◆ WORK ITEM
Keep every character as it is and output all of the records.

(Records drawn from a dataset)

————————

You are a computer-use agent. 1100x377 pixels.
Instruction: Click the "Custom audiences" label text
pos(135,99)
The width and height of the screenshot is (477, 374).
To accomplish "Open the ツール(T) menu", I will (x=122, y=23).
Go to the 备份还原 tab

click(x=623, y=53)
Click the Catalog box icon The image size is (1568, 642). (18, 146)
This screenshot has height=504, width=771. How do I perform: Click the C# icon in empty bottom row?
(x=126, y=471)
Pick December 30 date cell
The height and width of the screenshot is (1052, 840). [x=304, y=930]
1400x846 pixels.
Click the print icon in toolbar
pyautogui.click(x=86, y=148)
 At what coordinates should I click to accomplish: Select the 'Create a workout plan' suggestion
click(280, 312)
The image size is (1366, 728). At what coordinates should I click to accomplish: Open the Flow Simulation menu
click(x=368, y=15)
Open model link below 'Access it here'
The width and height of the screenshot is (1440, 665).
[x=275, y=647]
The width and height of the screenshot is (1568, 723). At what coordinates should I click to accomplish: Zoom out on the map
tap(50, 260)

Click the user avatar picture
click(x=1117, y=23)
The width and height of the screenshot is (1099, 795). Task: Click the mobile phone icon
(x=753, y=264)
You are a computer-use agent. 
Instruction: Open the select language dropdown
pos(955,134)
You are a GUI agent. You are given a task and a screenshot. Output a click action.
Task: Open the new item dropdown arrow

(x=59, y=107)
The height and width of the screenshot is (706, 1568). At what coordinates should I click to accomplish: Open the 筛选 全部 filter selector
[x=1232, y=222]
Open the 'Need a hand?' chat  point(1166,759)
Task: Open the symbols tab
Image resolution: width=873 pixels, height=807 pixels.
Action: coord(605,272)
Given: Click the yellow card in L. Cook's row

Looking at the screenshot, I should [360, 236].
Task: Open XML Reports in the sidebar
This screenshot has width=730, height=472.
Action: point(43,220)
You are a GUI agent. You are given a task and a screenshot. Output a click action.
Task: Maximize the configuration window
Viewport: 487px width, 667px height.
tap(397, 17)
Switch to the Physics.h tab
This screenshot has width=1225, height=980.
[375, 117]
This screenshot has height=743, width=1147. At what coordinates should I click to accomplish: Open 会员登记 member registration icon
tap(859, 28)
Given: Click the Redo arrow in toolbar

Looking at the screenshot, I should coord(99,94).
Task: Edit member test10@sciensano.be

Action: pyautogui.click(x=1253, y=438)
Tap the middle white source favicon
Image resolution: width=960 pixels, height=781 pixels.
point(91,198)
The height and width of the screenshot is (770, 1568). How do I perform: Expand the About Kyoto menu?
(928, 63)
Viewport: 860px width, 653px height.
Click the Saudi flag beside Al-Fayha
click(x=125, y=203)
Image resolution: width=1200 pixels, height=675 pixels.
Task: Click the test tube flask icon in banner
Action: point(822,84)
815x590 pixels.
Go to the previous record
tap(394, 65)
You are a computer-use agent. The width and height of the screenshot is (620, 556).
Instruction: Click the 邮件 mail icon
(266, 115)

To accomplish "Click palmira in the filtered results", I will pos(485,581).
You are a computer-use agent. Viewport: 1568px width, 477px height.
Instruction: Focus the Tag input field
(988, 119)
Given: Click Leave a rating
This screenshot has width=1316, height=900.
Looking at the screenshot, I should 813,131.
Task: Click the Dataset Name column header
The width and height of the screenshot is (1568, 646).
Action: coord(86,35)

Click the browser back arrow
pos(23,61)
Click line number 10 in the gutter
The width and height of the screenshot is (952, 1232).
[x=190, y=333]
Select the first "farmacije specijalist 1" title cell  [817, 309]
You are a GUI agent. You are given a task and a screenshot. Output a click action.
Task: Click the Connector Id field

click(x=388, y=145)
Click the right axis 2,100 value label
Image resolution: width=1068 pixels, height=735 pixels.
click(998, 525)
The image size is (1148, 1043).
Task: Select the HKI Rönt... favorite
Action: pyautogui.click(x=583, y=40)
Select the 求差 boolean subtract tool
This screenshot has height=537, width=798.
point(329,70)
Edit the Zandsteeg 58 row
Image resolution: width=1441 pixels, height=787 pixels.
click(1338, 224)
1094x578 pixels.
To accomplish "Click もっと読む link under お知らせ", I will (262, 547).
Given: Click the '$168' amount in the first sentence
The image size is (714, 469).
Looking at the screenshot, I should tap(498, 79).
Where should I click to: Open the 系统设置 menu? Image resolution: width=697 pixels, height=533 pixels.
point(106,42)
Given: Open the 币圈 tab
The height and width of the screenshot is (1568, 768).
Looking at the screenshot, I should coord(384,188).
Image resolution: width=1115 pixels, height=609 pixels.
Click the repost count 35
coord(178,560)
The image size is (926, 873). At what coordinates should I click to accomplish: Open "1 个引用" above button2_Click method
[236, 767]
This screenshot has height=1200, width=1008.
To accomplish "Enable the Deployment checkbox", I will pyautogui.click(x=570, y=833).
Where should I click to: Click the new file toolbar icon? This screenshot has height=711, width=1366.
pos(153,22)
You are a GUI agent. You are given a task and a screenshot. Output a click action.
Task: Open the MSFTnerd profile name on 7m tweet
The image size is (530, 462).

————————

◆ RESULT FOR THIS TASK
You are a computer-use agent. 1100x377 pixels.
Instruction: Click the "Custom audiences" label text
pos(135,99)
The width and height of the screenshot is (477, 374).
To accomplish "Open the ツール(T) menu", I will (x=122, y=23).
Go to the 备份还原 tab

click(x=623, y=53)
Click the Catalog box icon The image size is (1568, 642). (18, 146)
This screenshot has height=504, width=771. How do I perform: Click the C# icon in empty bottom row?
(x=126, y=471)
Pick December 30 date cell
The height and width of the screenshot is (1052, 840). [x=304, y=930]
1400x846 pixels.
Click the print icon in toolbar
pyautogui.click(x=86, y=148)
 At what coordinates should I click to accomplish: Select the 'Create a workout plan' suggestion
click(280, 312)
The image size is (1366, 728). At what coordinates should I click to accomplish: Open the Flow Simulation menu
click(x=368, y=15)
Open model link below 'Access it here'
The width and height of the screenshot is (1440, 665).
[x=275, y=647]
The width and height of the screenshot is (1568, 723). At what coordinates should I click to accomplish: Zoom out on the map
tap(50, 260)

Click the user avatar picture
click(x=1117, y=23)
The width and height of the screenshot is (1099, 795). Task: Click the mobile phone icon
(x=753, y=264)
You are a computer-use agent. 
Instruction: Open the select language dropdown
pos(955,134)
You are a GUI agent. You are given a task and a screenshot. Output a click action.
Task: Open the new item dropdown arrow

(x=59, y=107)
The height and width of the screenshot is (706, 1568). At what coordinates should I click to accomplish: Open the 筛选 全部 filter selector
[x=1232, y=222]
Open the 'Need a hand?' chat  point(1166,759)
Task: Open the symbols tab
Image resolution: width=873 pixels, height=807 pixels.
Action: coord(605,272)
Given: Click the yellow card in L. Cook's row

Looking at the screenshot, I should [360, 236].
Task: Open XML Reports in the sidebar
This screenshot has width=730, height=472.
Action: point(43,220)
You are a GUI agent. You are given a task and a screenshot. Output a click action.
Task: Maximize the configuration window
Viewport: 487px width, 667px height.
tap(397, 17)
Switch to the Physics.h tab
This screenshot has width=1225, height=980.
[375, 117]
This screenshot has height=743, width=1147. At what coordinates should I click to accomplish: Open 会员登记 member registration icon
tap(859, 28)
Given: Click the Redo arrow in toolbar

Looking at the screenshot, I should coord(99,94).
Task: Edit member test10@sciensano.be

Action: pyautogui.click(x=1253, y=438)
Tap the middle white source favicon
Image resolution: width=960 pixels, height=781 pixels.
point(91,198)
The height and width of the screenshot is (770, 1568). How do I perform: Expand the About Kyoto menu?
(928, 63)
Viewport: 860px width, 653px height.
Click the Saudi flag beside Al-Fayha
click(x=125, y=203)
Image resolution: width=1200 pixels, height=675 pixels.
Task: Click the test tube flask icon in banner
Action: point(822,84)
815x590 pixels.
Go to the previous record
tap(394, 65)
You are a computer-use agent. The width and height of the screenshot is (620, 556).
Instruction: Click the 邮件 mail icon
(266, 115)

To accomplish "Click palmira in the filtered results", I will pos(485,581).
You are a computer-use agent. Viewport: 1568px width, 477px height.
Instruction: Focus the Tag input field
(988, 119)
Given: Click Leave a rating
This screenshot has width=1316, height=900.
Looking at the screenshot, I should 813,131.
Task: Click the Dataset Name column header
The width and height of the screenshot is (1568, 646).
Action: coord(86,35)

Click the browser back arrow
pos(23,61)
Click line number 10 in the gutter
The width and height of the screenshot is (952, 1232).
[x=190, y=333]
Select the first "farmacije specijalist 1" title cell  [817, 309]
You are a GUI agent. You are given a task and a screenshot. Output a click action.
Task: Click the Connector Id field

click(x=388, y=145)
Click the right axis 2,100 value label
Image resolution: width=1068 pixels, height=735 pixels.
click(998, 525)
The image size is (1148, 1043).
Task: Select the HKI Rönt... favorite
Action: pyautogui.click(x=583, y=40)
Select the 求差 boolean subtract tool
This screenshot has height=537, width=798.
point(329,70)
Edit the Zandsteeg 58 row
Image resolution: width=1441 pixels, height=787 pixels.
click(1338, 224)
1094x578 pixels.
To accomplish "Click もっと読む link under お知らせ", I will (262, 547).
Given: Click the '$168' amount in the first sentence
The image size is (714, 469).
Looking at the screenshot, I should tap(498, 79).
Where should I click to: Open the 系统设置 menu? Image resolution: width=697 pixels, height=533 pixels.
point(106,42)
Given: Open the 币圈 tab
The height and width of the screenshot is (1568, 768).
Looking at the screenshot, I should coord(384,188).
Image resolution: width=1115 pixels, height=609 pixels.
Click the repost count 35
coord(178,560)
The image size is (926, 873). At what coordinates should I click to accomplish: Open "1 个引用" above button2_Click method
[236, 767]
This screenshot has height=1200, width=1008.
To accomplish "Enable the Deployment checkbox", I will pyautogui.click(x=570, y=833).
Where should I click to: Click the new file toolbar icon? This screenshot has height=711, width=1366.
pos(153,22)
You are a GUI agent. You are given a task and a screenshot. Output a click action.
Task: Open the MSFTnerd profile name on 7m tweet
The image size is (530, 462).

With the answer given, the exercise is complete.